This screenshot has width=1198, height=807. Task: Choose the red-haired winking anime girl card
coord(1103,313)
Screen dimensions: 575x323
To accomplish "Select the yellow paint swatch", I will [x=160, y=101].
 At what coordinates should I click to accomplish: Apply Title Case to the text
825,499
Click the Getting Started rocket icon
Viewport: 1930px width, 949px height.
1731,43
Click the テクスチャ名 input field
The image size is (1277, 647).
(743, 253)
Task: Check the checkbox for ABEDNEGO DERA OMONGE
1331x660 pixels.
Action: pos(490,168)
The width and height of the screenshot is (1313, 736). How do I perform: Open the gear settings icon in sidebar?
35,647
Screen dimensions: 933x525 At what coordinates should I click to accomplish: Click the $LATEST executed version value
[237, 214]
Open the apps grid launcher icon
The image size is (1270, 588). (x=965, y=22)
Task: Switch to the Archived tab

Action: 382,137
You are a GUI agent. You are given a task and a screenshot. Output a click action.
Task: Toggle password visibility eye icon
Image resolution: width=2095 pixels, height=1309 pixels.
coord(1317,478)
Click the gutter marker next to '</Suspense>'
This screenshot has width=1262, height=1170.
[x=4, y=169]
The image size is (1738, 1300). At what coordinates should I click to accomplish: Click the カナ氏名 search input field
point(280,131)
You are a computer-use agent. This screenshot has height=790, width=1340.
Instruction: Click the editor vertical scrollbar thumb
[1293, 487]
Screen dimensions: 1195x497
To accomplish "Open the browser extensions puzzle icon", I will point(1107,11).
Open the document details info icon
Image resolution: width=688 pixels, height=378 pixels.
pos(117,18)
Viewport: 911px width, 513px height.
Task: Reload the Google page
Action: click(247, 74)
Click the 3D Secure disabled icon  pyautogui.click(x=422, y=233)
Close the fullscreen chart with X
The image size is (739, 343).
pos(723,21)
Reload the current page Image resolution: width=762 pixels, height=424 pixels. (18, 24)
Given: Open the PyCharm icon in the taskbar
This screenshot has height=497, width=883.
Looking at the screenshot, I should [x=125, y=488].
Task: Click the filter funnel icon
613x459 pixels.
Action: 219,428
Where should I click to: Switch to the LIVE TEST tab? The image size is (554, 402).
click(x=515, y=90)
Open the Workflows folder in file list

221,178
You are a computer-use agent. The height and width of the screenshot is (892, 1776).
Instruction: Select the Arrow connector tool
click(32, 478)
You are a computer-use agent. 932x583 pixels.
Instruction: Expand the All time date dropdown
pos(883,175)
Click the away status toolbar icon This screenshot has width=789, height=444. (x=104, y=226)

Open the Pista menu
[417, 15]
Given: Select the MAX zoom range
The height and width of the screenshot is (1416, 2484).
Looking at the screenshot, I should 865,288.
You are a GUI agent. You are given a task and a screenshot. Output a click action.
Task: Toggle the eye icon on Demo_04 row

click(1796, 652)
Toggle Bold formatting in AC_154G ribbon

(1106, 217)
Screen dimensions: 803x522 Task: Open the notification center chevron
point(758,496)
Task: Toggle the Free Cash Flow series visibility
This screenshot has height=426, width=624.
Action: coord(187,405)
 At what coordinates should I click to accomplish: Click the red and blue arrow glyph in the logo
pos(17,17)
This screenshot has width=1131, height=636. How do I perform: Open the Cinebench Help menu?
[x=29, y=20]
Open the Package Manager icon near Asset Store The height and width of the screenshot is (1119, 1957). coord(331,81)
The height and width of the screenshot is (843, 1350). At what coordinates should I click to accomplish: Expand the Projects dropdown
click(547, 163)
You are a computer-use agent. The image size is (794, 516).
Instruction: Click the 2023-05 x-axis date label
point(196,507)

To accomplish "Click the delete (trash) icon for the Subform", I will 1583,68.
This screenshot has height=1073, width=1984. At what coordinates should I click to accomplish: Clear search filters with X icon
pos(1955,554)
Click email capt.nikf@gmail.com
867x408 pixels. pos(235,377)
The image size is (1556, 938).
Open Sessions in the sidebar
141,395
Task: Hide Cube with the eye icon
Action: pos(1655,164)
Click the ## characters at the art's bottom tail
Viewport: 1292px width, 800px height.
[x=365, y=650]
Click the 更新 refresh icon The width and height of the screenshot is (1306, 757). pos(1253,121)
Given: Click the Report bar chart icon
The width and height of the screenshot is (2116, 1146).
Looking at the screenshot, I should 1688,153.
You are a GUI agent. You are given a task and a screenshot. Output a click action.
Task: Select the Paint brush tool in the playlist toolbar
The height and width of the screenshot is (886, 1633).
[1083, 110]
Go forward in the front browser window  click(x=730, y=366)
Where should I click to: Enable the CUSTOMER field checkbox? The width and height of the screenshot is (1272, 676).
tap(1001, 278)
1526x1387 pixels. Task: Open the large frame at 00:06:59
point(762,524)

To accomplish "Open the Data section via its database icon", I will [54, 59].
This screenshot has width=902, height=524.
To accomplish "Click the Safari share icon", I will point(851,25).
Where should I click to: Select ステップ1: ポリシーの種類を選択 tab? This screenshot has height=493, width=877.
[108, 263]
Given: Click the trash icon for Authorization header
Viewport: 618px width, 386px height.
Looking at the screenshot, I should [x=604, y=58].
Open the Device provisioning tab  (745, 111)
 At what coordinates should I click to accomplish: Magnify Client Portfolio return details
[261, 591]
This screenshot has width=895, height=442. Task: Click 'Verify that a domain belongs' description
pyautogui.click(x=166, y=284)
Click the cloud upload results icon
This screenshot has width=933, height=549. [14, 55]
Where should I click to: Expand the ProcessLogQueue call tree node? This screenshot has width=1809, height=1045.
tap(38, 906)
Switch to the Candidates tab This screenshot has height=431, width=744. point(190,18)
===
◆ **Problem to solve**
Produce the whole listing once more, exactly.

◆ **Result for this task**
This screenshot has width=1198, height=807. Task: Choose the red-haired winking anime girl card
coord(1103,313)
Screen dimensions: 575x323
To accomplish "Select the yellow paint swatch", I will [x=160, y=101].
 At what coordinates should I click to accomplish: Apply Title Case to the text
825,499
Click the Getting Started rocket icon
Viewport: 1930px width, 949px height.
1731,43
Click the テクスチャ名 input field
The image size is (1277, 647).
(743, 253)
Task: Check the checkbox for ABEDNEGO DERA OMONGE
1331x660 pixels.
Action: pos(490,168)
The width and height of the screenshot is (1313, 736). How do I perform: Open the gear settings icon in sidebar?
35,647
Screen dimensions: 933x525 At what coordinates should I click to accomplish: Click the $LATEST executed version value
[237, 214]
Open the apps grid launcher icon
The image size is (1270, 588). (x=965, y=22)
Task: Switch to the Archived tab

Action: 382,137
You are a GUI agent. You are given a task and a screenshot. Output a click action.
Task: Toggle password visibility eye icon
Image resolution: width=2095 pixels, height=1309 pixels.
coord(1317,478)
Click the gutter marker next to '</Suspense>'
This screenshot has width=1262, height=1170.
[x=4, y=169]
The image size is (1738, 1300). At what coordinates should I click to accomplish: Click the カナ氏名 search input field
point(280,131)
You are a computer-use agent. This screenshot has height=790, width=1340.
Instruction: Click the editor vertical scrollbar thumb
[1293, 487]
Screen dimensions: 1195x497
To accomplish "Open the browser extensions puzzle icon", I will point(1107,11).
Open the document details info icon
Image resolution: width=688 pixels, height=378 pixels.
pos(117,18)
Viewport: 911px width, 513px height.
Task: Reload the Google page
Action: click(247, 74)
Click the 3D Secure disabled icon  pyautogui.click(x=422, y=233)
Close the fullscreen chart with X
The image size is (739, 343).
pos(723,21)
Reload the current page Image resolution: width=762 pixels, height=424 pixels. (18, 24)
Given: Open the PyCharm icon in the taskbar
This screenshot has height=497, width=883.
Looking at the screenshot, I should [x=125, y=488].
Task: Click the filter funnel icon
613x459 pixels.
Action: 219,428
Where should I click to: Switch to the LIVE TEST tab? The image size is (554, 402).
click(x=515, y=90)
Open the Workflows folder in file list

221,178
You are a computer-use agent. The height and width of the screenshot is (892, 1776).
Instruction: Select the Arrow connector tool
click(32, 478)
You are a computer-use agent. 932x583 pixels.
Instruction: Expand the All time date dropdown
pos(883,175)
Click the away status toolbar icon This screenshot has width=789, height=444. (x=104, y=226)

Open the Pista menu
[417, 15]
Given: Select the MAX zoom range
The height and width of the screenshot is (1416, 2484).
Looking at the screenshot, I should 865,288.
You are a GUI agent. You are given a task and a screenshot. Output a click action.
Task: Toggle the eye icon on Demo_04 row

click(1796, 652)
Toggle Bold formatting in AC_154G ribbon

(1106, 217)
Screen dimensions: 803x522 Task: Open the notification center chevron
point(758,496)
Task: Toggle the Free Cash Flow series visibility
This screenshot has height=426, width=624.
Action: coord(187,405)
 At what coordinates should I click to accomplish: Click the red and blue arrow glyph in the logo
pos(17,17)
This screenshot has width=1131, height=636. How do I perform: Open the Cinebench Help menu?
[x=29, y=20]
Open the Package Manager icon near Asset Store The height and width of the screenshot is (1119, 1957). coord(331,81)
The height and width of the screenshot is (843, 1350). At what coordinates should I click to accomplish: Expand the Projects dropdown
click(547, 163)
You are a computer-use agent. The image size is (794, 516).
Instruction: Click the 2023-05 x-axis date label
point(196,507)

To accomplish "Click the delete (trash) icon for the Subform", I will 1583,68.
This screenshot has height=1073, width=1984. At what coordinates should I click to accomplish: Clear search filters with X icon
pos(1955,554)
Click email capt.nikf@gmail.com
867x408 pixels. pos(235,377)
The image size is (1556, 938).
Open Sessions in the sidebar
141,395
Task: Hide Cube with the eye icon
Action: pos(1655,164)
Click the ## characters at the art's bottom tail
Viewport: 1292px width, 800px height.
[x=365, y=650]
Click the 更新 refresh icon The width and height of the screenshot is (1306, 757). pos(1253,121)
Given: Click the Report bar chart icon
The width and height of the screenshot is (2116, 1146).
Looking at the screenshot, I should 1688,153.
You are a GUI agent. You are given a task and a screenshot. Output a click action.
Task: Select the Paint brush tool in the playlist toolbar
The height and width of the screenshot is (886, 1633).
[1083, 110]
Go forward in the front browser window  click(x=730, y=366)
Where should I click to: Enable the CUSTOMER field checkbox? The width and height of the screenshot is (1272, 676).
tap(1001, 278)
1526x1387 pixels. Task: Open the large frame at 00:06:59
point(762,524)

To accomplish "Open the Data section via its database icon", I will [54, 59].
This screenshot has width=902, height=524.
To accomplish "Click the Safari share icon", I will point(851,25).
Where should I click to: Select ステップ1: ポリシーの種類を選択 tab? This screenshot has height=493, width=877.
[108, 263]
Given: Click the trash icon for Authorization header
Viewport: 618px width, 386px height.
Looking at the screenshot, I should [x=604, y=58].
Open the Device provisioning tab  (745, 111)
 At what coordinates should I click to accomplish: Magnify Client Portfolio return details
[261, 591]
This screenshot has width=895, height=442. Task: Click 'Verify that a domain belongs' description
pyautogui.click(x=166, y=284)
Click the cloud upload results icon
This screenshot has width=933, height=549. [14, 55]
Where should I click to: Expand the ProcessLogQueue call tree node? This screenshot has width=1809, height=1045.
tap(38, 906)
Switch to the Candidates tab This screenshot has height=431, width=744. point(190,18)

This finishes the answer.